To find the optimal re-sorting factor f for both HI approaches, a k-fold cross-validation (with k = 5, 10, and 25) was performed on the set of uncertain examples in the twilight zone. The set of uncertain examples was therefore randomly split into k subsets. For each of the subsets S i , with I = 1,....,k the factor f i was calculated maximising the AUROC for the whole set of uncertain examples without S i . This factor f i was then applied to the subset S i and the AUROC calculated. The averages of these factors and the average AUROC for each of the k-fold cross-validations can be seen in table 6. This cross-validation was necessary as no independent test set was available.

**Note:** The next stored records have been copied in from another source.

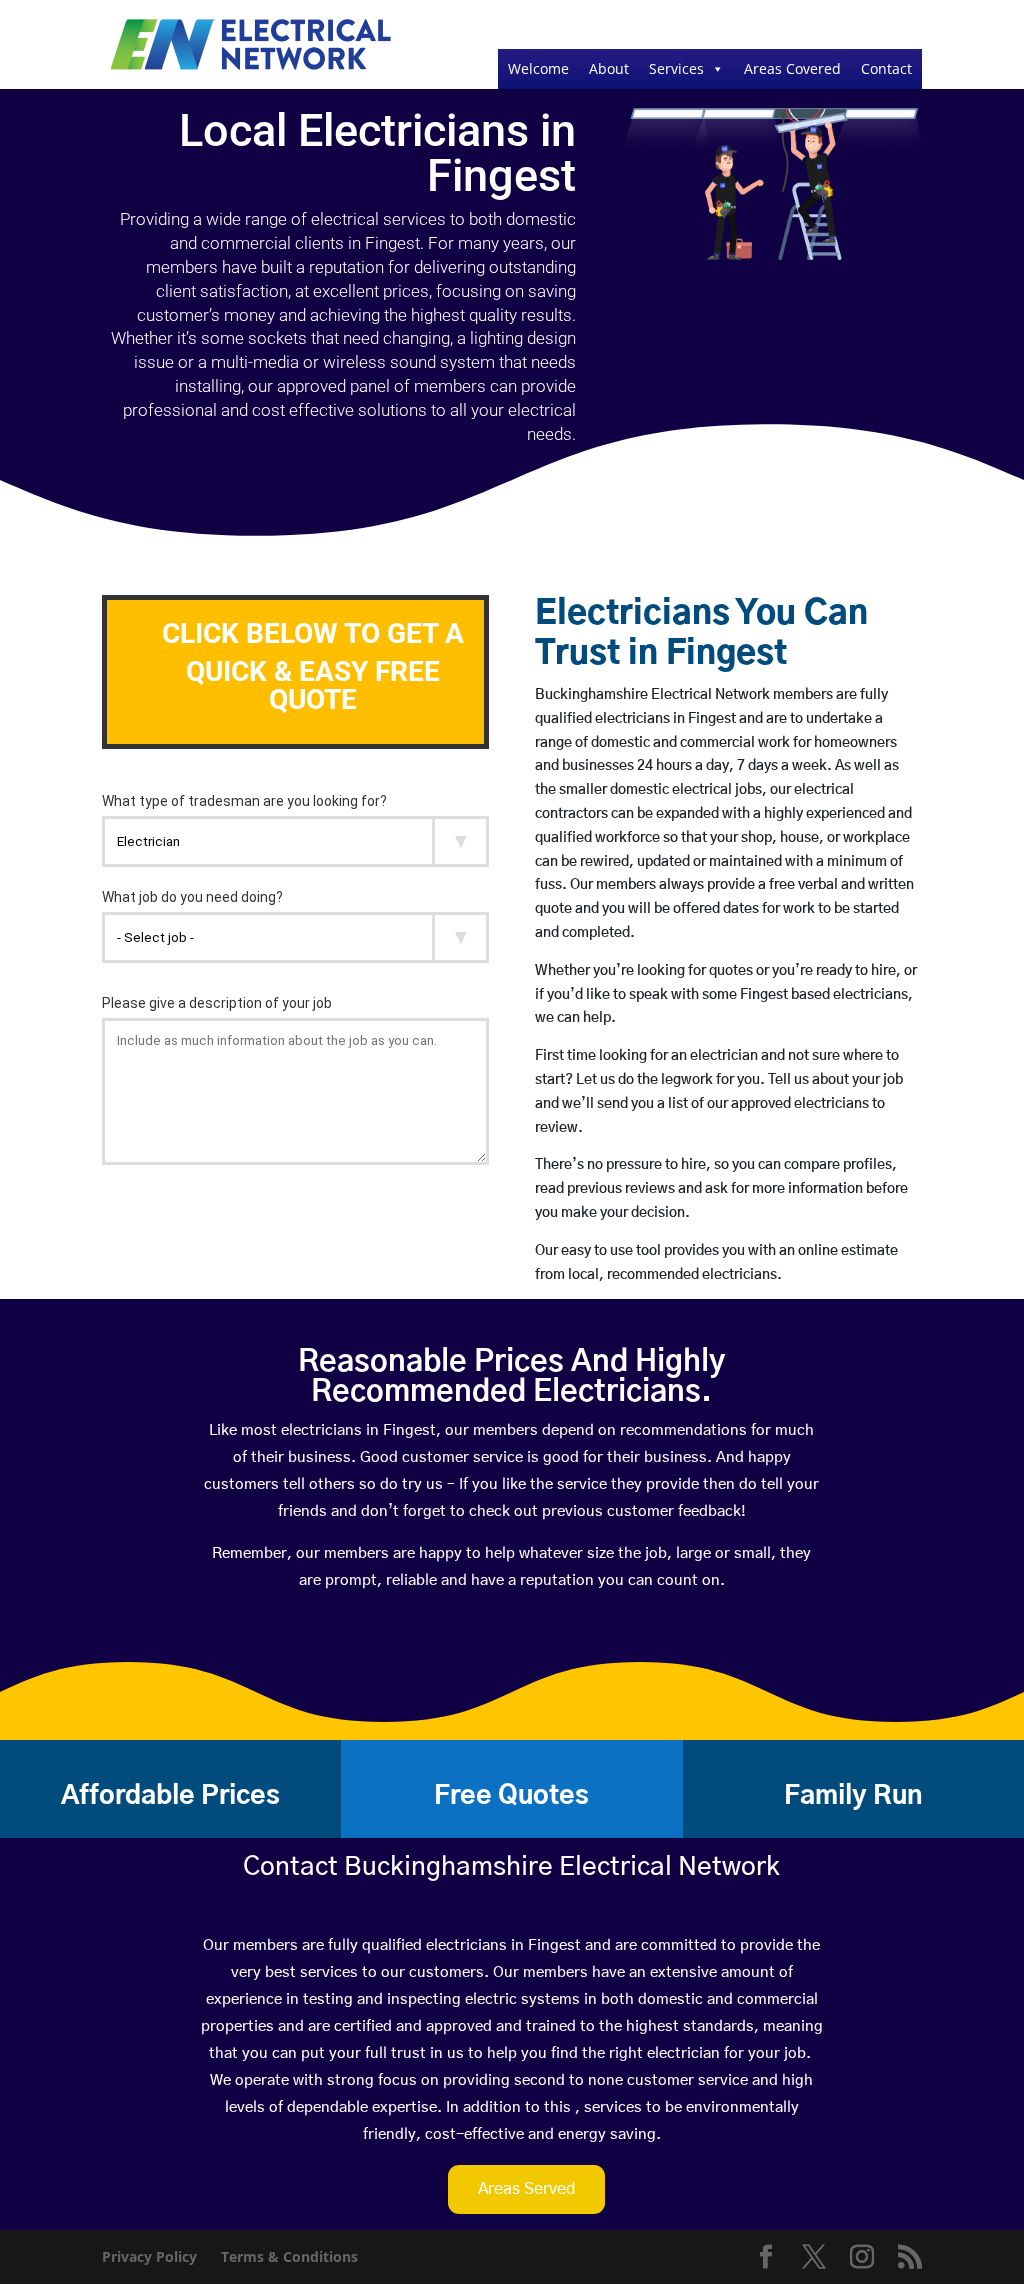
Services (676, 68)
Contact (886, 68)
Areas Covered (792, 68)
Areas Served (526, 2189)
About (609, 68)
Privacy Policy (149, 2256)
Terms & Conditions (289, 2256)
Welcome (538, 68)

Figure 3 shows the different results from this analysis for the whole set of examples in the twilight zone. This is for illustration purposes only, as the optimal re-sorting factor was calculated using a k-fold cross validation. For HIall the AUROC peaked at 2 × 10-5 while for HIseq it peaked at 8 × 10-2. The AUROC value using the optimal factor from the 10-fold cross-validation for the whole set of uncertain examples the maximum AUROC value for HIall is 0.652892, and the maximum for HIseq is 0.613196. As expected the AUROC for HIall is greater than for HIseq as more information is used. The AUROC for PSI-BLAST is 0.608506, both HIall and HIseq have greater AUROCs indicating that they are better than PSI-BLAST alone at predicting homology. The ROC curve for PSI-BLAST along with the optimal ROC curves for HIall and HIseq are shown in Figure 2. The dominating curve is that of HIall, being to the left of the other two curves. The ROC curve of HIseq does not entirely dominate the PSI-BLAST ROC curve, and for large sections of the false positive axis, the two curves have a similar true positive rate. However for the false positive rate interval of 0.38 to 0.5 the ROC curve produced by HIseq does clearly dominate that of PSI-BLAST.
Analysis of typical HI rules
To illustrate the biological utility of the HI rules we have selected three examples for in-depth analysis: C-Phycocyanin (1CPC), Malonyl-Co-enzyme A Acyl Carrier Protein Transacylase (1MLA), Pepsin (1MPP), and Cyclodextrin Glycosyltransferase (1CDG) see Table 7.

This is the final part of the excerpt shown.